The Everglades are famous tropical wetlands found in Florida, United States. The region experiences different kinds of weather from the flooding in the wet season to the drought in the dry seasons. The vast area of these wetlands covers nearly 2 million acres, though the Everglades used to be much larger - in fact, several hundred years ago they were over 5,000,000 acres.
The Everglades are one of the most iconic regions of the entire United States, and they hold many fun facts and secrets. Some of these are outlined below.
- The Everglades provides drinking water to nearly 8 million Floridians. That's 1 in 3 people in the state!
- Everglade water is also vital to agricultural activity in Florida.
- Humans have lived in the Everglades for at least 15,000 years, when the Calusa and Tequesta peoples lived in the area. Later, the area was inhabited by the Seminole people.

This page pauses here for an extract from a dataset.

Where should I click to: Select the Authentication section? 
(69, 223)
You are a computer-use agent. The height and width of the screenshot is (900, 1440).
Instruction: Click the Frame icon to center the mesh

- The Everglades National Park takes up nearly 1 million acres of the Everglades. It is a major tourist attraction.
- There are more than 750 species of animals that live in the Everglades, 14 of whom are endangered. Examples of endangered species include the West Indian manatee and the Florida Panther.
- The Everglades are especially well-known for their bird species, which includes white and glossy ibises, egrets, herons, wood storks, and snail kites.
- The Everglades is home to the bottlenose dolphin.
- Most fires in the area are caused by lightning strikes.
- The Florida Everglades are the only place in the world where alligators and crocodiles live side-by-side.
- North America's largest selection of sawgrass prairie is found in the Everglades.
- Invasive species are a major threat to the area, as they disturb the habitat of native species. Other threats involve the flooding of the area during the rainy season, urban development, agriculture pressures and industries.
- The Comprehensive Everglades Restoration Plan is the most costly environmental restoration plan in the world.
- Southern Florida is the only place in the United States that has a tropical climate. Some of the Everglades have a subtropical climate.
- Both UNESCO and the Ramsar Convention consider the Everglades to be a place of importance.